#### WORK TASK
Start with the line that holds "You are a computer-use". Please copy it and each remaining line below exactly, leaving pictures out.

#### DATA UNDER STUDY
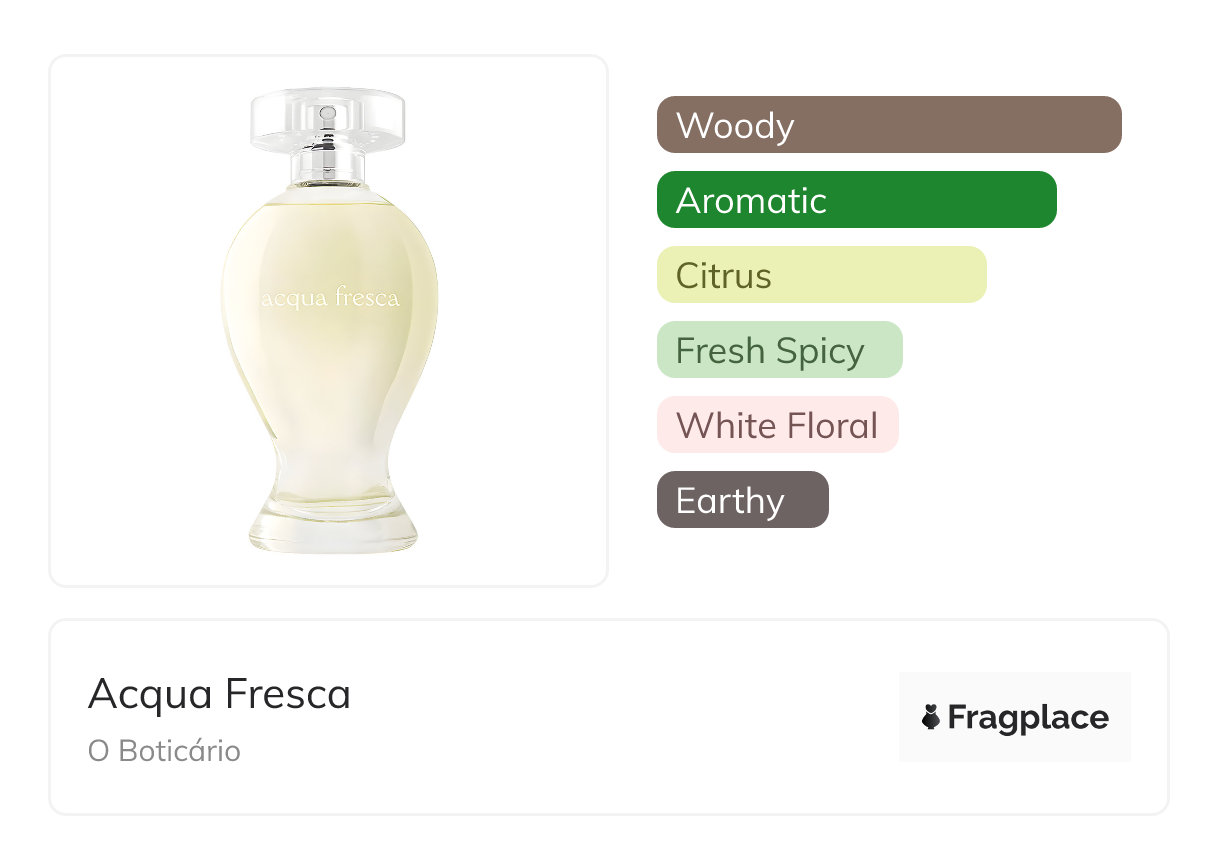Image resolution: width=1218 pixels, height=864 pixels.
Task: Open the Acqua Fresca perfume title
Action: [x=219, y=694]
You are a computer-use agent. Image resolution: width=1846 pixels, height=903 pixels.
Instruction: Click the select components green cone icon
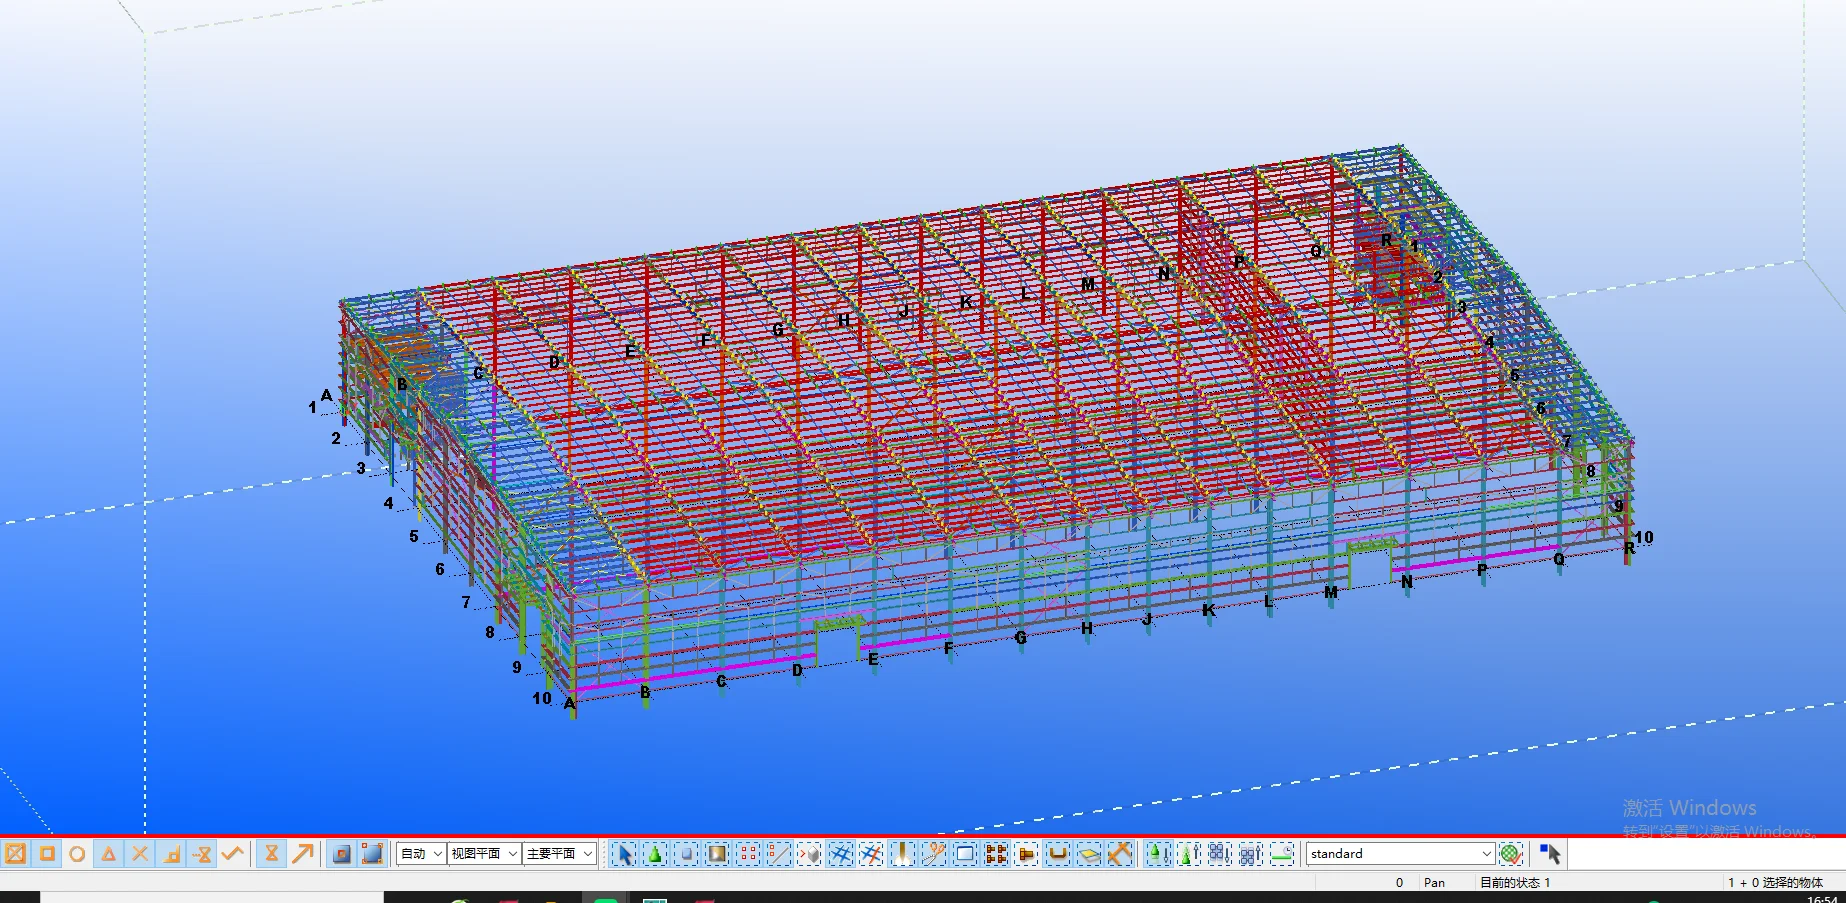point(654,854)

#### SOLUTION BELOW
You are a computer-use agent. Image resolution: width=1846 pixels, height=903 pixels.
Instruction: Click the select components green cone icon
point(654,854)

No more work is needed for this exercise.